27 June 2017
This week, I have been privileged enough to attend the Lancaster University Corpus Linguistics Summer School for Language Studies. What does that mean? Well, here’s what LU has to say:
Corpus Linguistics for Language Studies is aimed at students studying Linguistics or Language studies, who want to develop skills in corpus methods. Sponsored by the ESRC Centre for Corpus Approaches to Social Science (CASS) and UCREL at Lancaster University – one of the world’s leading and longest-established centres for corpus-based research – this summer school is the seventh event in a highly successful series that began in 2011.
The programme consists of a series of intensive two-hour sessions, involving lectures, discussion-oriented sessions and practical sessions in computer labs where partcipants are trained in the use of corpus tools.
However, I don’t think this description does the program justice, because it is so much more. This post (and the next three) report about each day of the summer school, the accommodation, the food and the incredibly interesting and dense schedule carefully put together by the team (thanks to Abi Hawtin and Dr. Gabalsova amongst many dedicated organisers).
The Linguini arrived the day before after a four hour train journey through sunny and lush northern countryside. In Lancaster, I walked to the town centre to get the bus to the university, where I was warmly greeted by the helpful and smiley accommodation receptionists. My room on campus deserves to be complimented: I opted for the single-bed room which was clean and comfortable with an excellent large desk, and lots of light and fluffy towels. It gave me the opportunity to relax before the start of the first session.
The next day, breakfast (included in the accommodation package) was served in the Market Place, the campus cafeteria. Of particular interest for me as a vegan linguist, was the abundance of fresh fruit, vegan options for a full English Breakfast and the staff even had prepared a personalized soya milk for me!
Off to registration and the welcome talk, given by Dr. Dana Gabalsova. The organisers welcome us with a warm smile, giving out name tags and programs, and gave us the opportunity to mingle and get to know other students. The turnout is universally international (see what I did there? 🙂 ) and multidisciplinary. Over juice, coffee and fresh fruit provided while we wait, we talk, compare backgrounds and swap arrival train-plane-bus stories and a supportive atmosphere of academic camaraderie is forming.

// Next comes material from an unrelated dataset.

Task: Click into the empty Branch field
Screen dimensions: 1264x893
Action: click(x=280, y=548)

The first session given in one the beautiful lecture halls of the LU management school is an introduction to understanding statistics for corpus analysis given by the acclaimed Dr Vaclav Brezina.

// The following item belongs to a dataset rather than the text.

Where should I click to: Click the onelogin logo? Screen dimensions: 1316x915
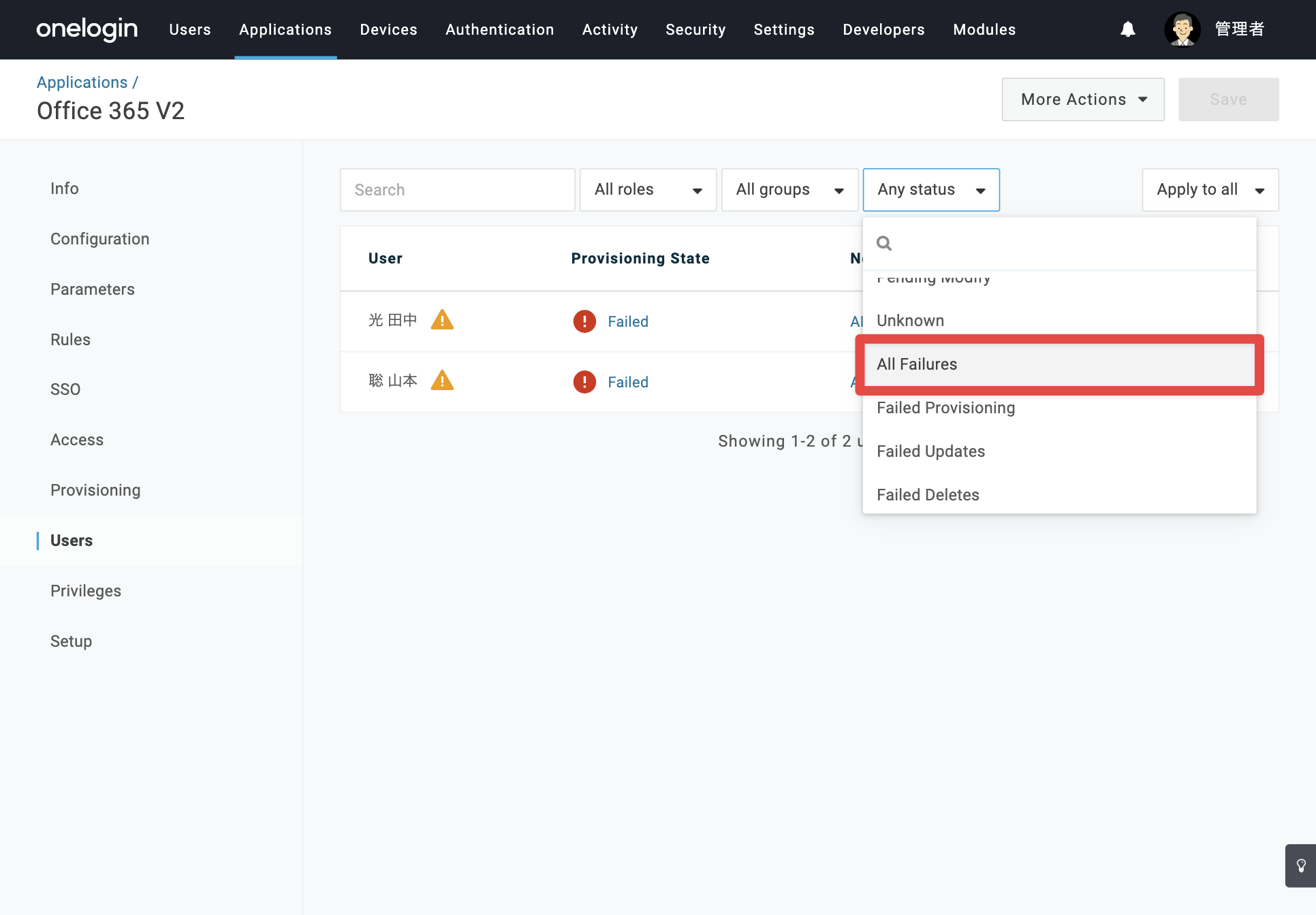(87, 29)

In his session, Dr Brezina discusses why statistics is useful for CL, and says that:
“Statistics guides us through the analytic process, it is a discipline that makes sense of quantitative information”. (Brezina, 2017, forthcoming).

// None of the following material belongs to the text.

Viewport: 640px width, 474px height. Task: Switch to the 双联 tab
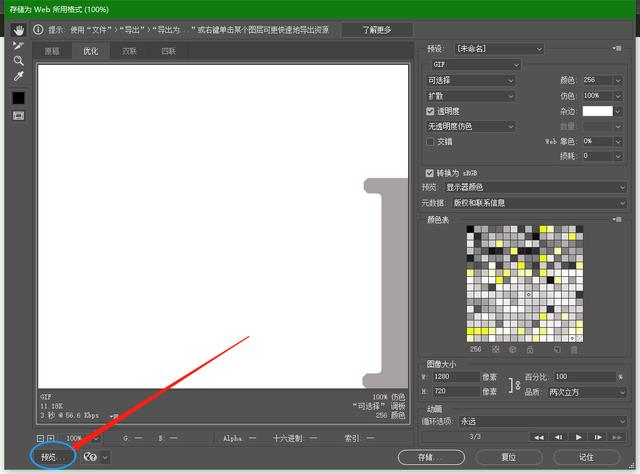pyautogui.click(x=129, y=50)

“You can think of statistics as learning from experience”. (Tufte)
Asking ‘What do we do with statistics?’, Dr Brezina enumerates a few areas of use:
- Generalise – see the overall picture
- e.g. use of adj. by fiction writers – the type of language produced . What does the sample mean?
- Getting the mean: sample/number of samples= mean
- Median – the middle number in an ordered set of data, this number is claimed to represent the whole set. This is also a useful tool when the sample is skewed.
- We can also find relationships in the data: e.g. fiction writer’s use of adj and verbs. What is the relationship between the number sets? We can draw a regression line that creates a tendency: we can see that the more descriptive the style the fewer verbs are used and vice versa.
- Building models: factoring in different variables: e.g. what’s the area of GB? Trying to find the best model that represent the area as best possible. The model is never perfect, deviation can be always be found in the form of an error that can be captured mathematically that can be applied to the data
- Other things we can do: describe and infer.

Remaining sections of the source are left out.